Las Vegas Motel Fix
I don't know if I picked the place or if the place picked me.It was December 2011 when I stepped in there. When I met my friends Eddie and Jody. Siegel Suites, 700 North Las Vegas blvd, NV. They were living there after seven years of living in a tunnel. At the end of the Las Vegas strip, the end of the city. The other end. The end where those who just got lost turn around. When they realize they went too far. The fringe. The edge. The no man's land where you better know what you do not see. Where nothing is what it seems to be.

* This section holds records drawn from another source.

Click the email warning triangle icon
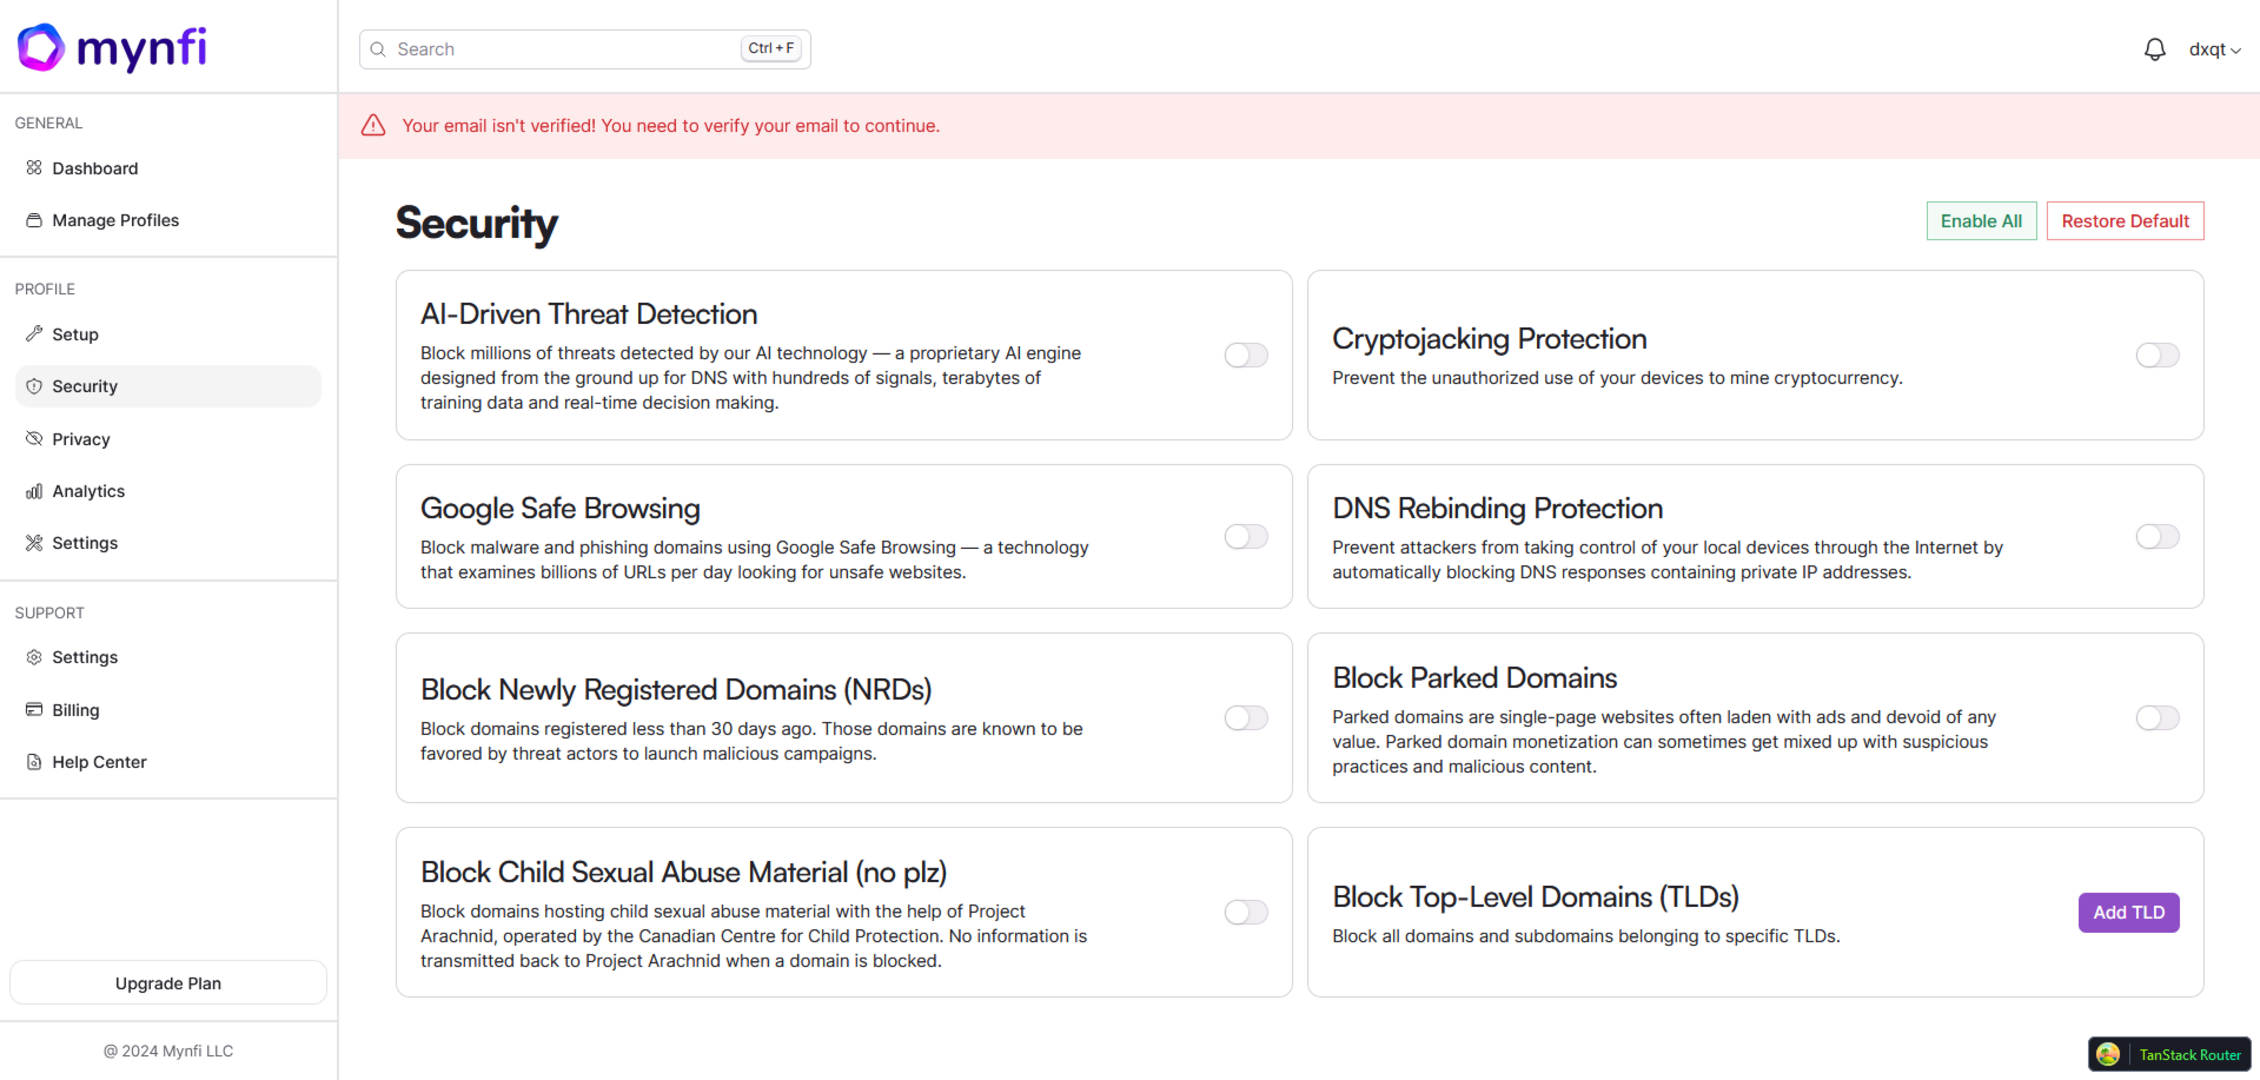Image resolution: width=2260 pixels, height=1080 pixels. pos(373,125)
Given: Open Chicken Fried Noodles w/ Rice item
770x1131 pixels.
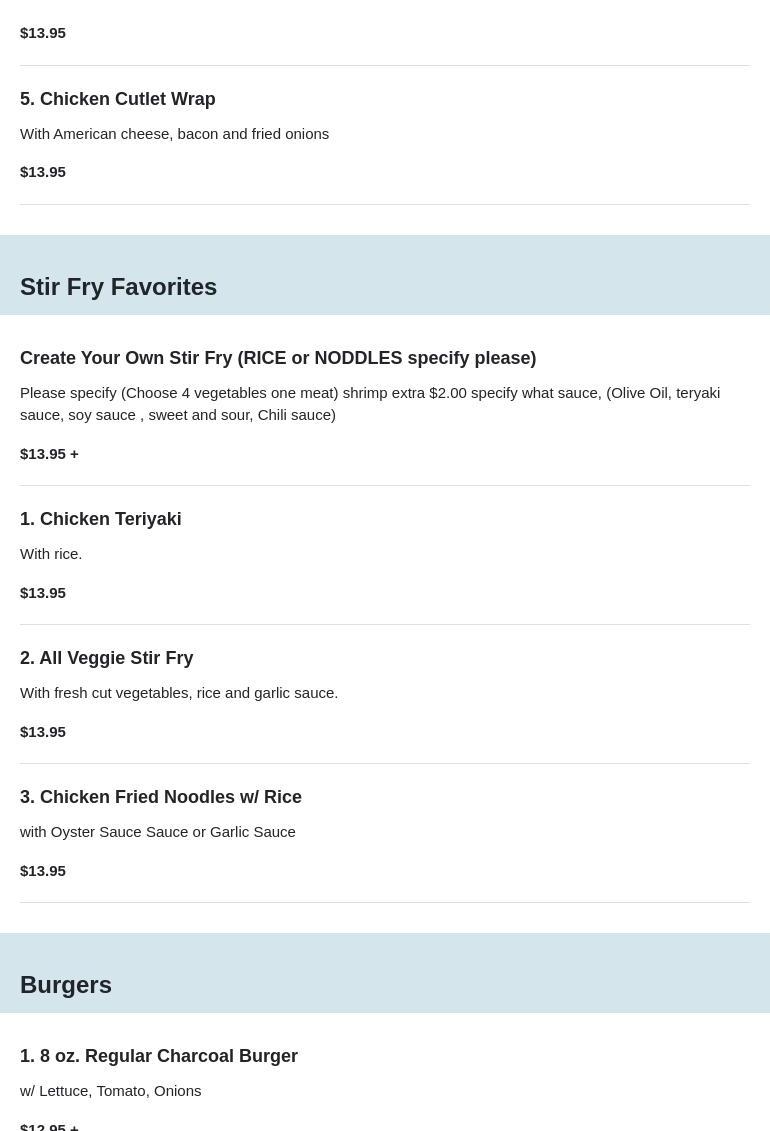Looking at the screenshot, I should pyautogui.click(x=161, y=797).
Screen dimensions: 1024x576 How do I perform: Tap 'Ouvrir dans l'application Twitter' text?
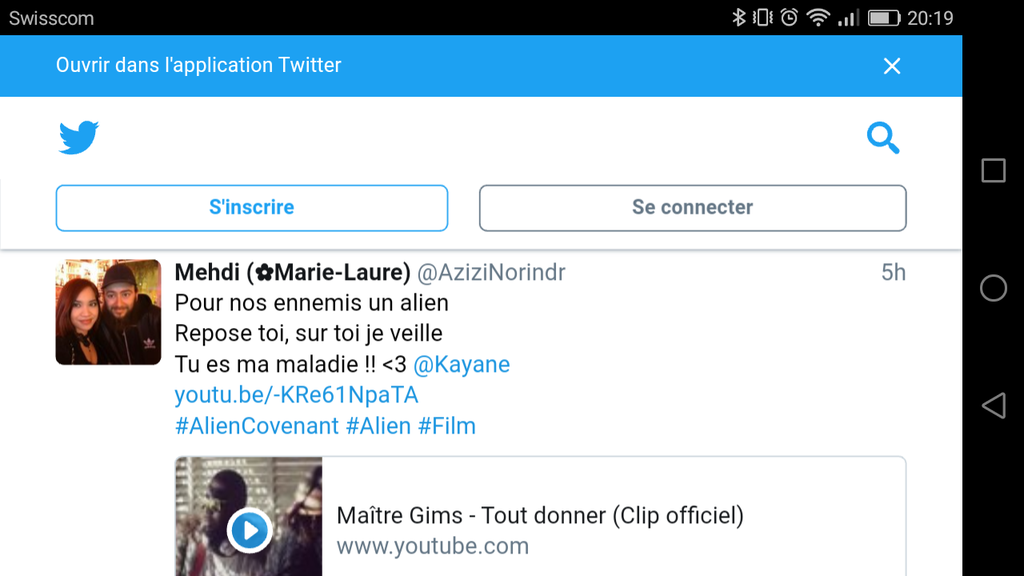tap(199, 66)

Casa Siegel Suites. Walking distance from the US Veteran Office and the Bureau of Parole Officers, both have customers here. A communal residence. Living in a motel. A bedroom. They should call it a roombed. The large king bed is the room and all its furniture at once, that's where one does everything, eat, love, nap, sleep, work, see friends, watch tv, daydream. A kitchen with its motoring fridge. A bathroom. A tv set. That's permanent live fixture here. To change companion just switch channel. The AC. To adjust the temperature keep that door open. And you'll see who is walking by.

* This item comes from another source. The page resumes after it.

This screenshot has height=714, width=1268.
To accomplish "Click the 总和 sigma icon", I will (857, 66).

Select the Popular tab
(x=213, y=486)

People here are different from the homeless people in the tunnels. They could be the same, I recognized some, but they wear a different air, they are still errant but for the moment they have found a place. That's what climbing out of the underground does to you. The world comes at you. Now home is the room where you retreat from too much world or too much light. When it used to be that home was the flicker in the dark.

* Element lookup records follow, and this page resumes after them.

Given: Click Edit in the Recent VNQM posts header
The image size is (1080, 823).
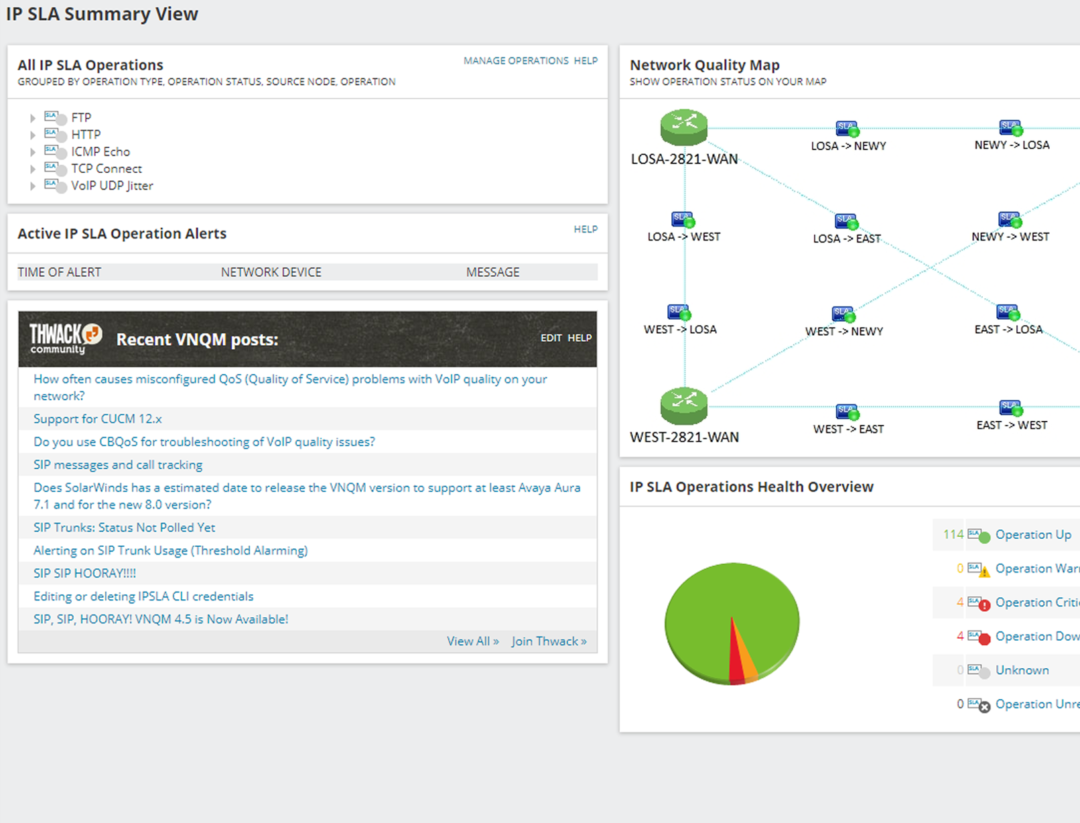Looking at the screenshot, I should tap(550, 338).
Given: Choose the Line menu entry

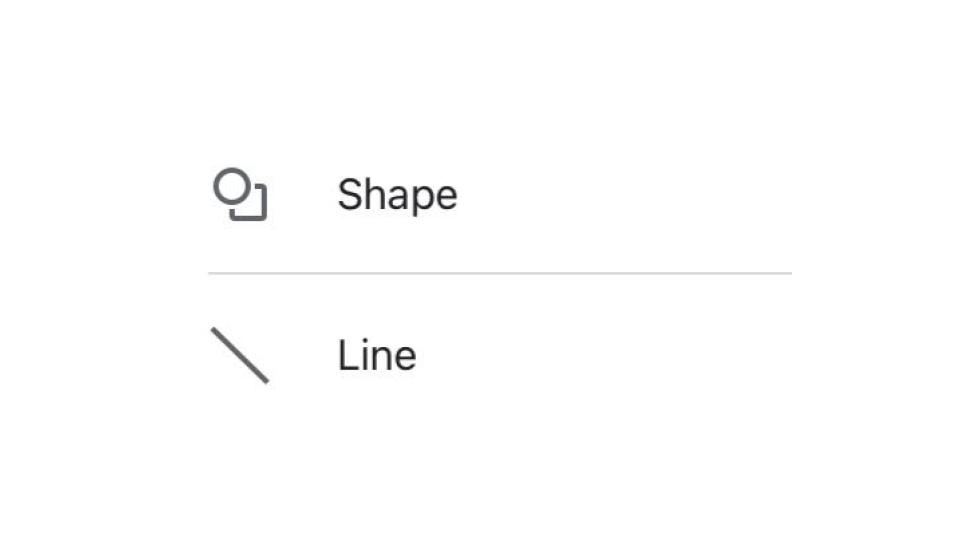Looking at the screenshot, I should (x=500, y=355).
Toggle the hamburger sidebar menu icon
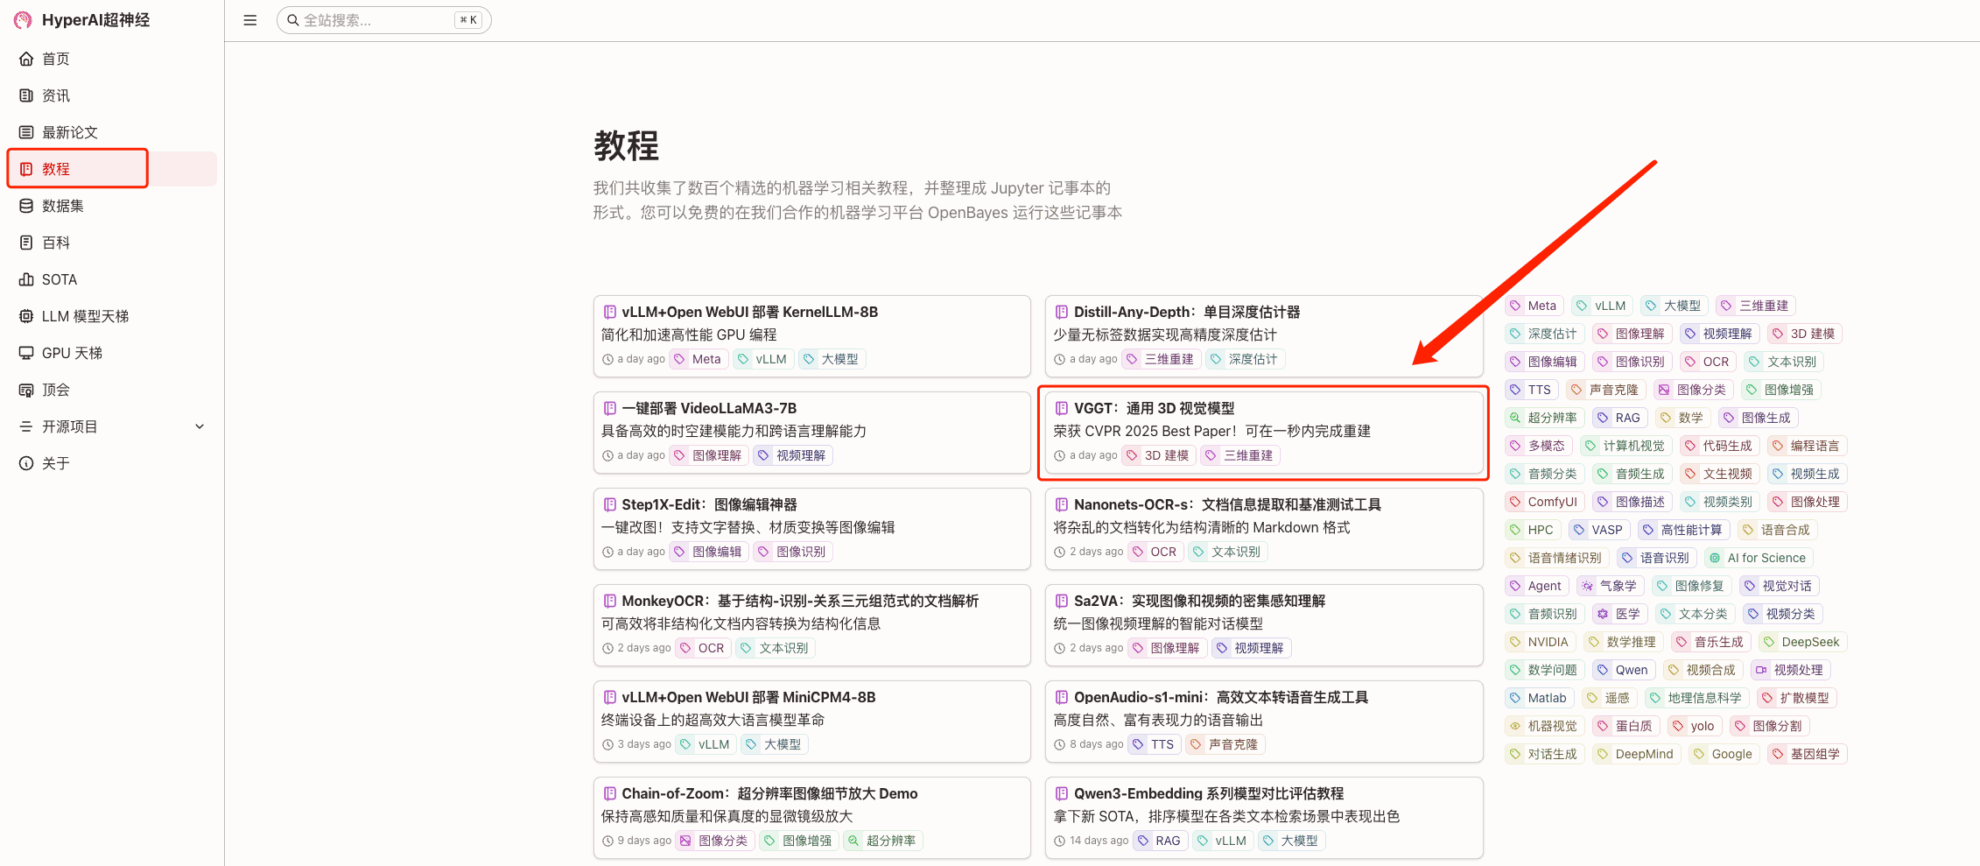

Not everyone comes from below the surface. Some were higher up in the social elevator when its bottom fell off. The recession has hit hard in Vegas, as hard as Detroit, Michigan. 170,000 jobs lost in Nevada. More houses of cards than anywhere else, more foreclosures when the game was called. Entire tracks of new homes abandoned. Vacant mansions. New faces at Las Vegas motels. Families. Siegel Suites welcomes pets.
As soon as there are people there is society. It organizes itself like anywhere in the world. A few belongings, a place to be, new neighbors. Easy to get to know, walls are so thin. These are the crazies and these are the druggies and their feeders in their quarters tells me Jody. Here we are amongst the normal people. I guess what separates them is the loudness of the scream and the loudness of the silence. People in crisis, people in between. Broken fates are laboring souls and bodies hard. Hope lives in purgatory and dies in the streets,
The first night I could not sleep, the guy next door screams the whole night like an animal in the jungle. The morning after his room is found open, a mess, and no one inside. Never seen again. A few doors away Chico and his new girl friend. In love. All proud of his German made heavy duty sewing machine, he is back in business, setting shop in his room, reupholstering seats and helping her to get going on her jewelry.
The air is hot. Last rays are setting ablaze " Neon Yard", that chaotic junkyard of broken neon tubes and light fixtures just behind the residence. Temperature goes down, doors open, people step out of their room and sit outside legs hanging between the rails. Puffs of smoke, winks, conversations slow at the start, it takes a bit of time to realize you are not alone. Moving cars, slamming doors, shouts, the parking lot takes center stage in the middle of the improbable theater where the inhabitants are the spectators of what and whom comes and goes. Life watching its own.
Fix your life or get your fix. This is Siegel Suites for you.
This place will stay with you. Get familiar with the odd and the odd will get familiar with you.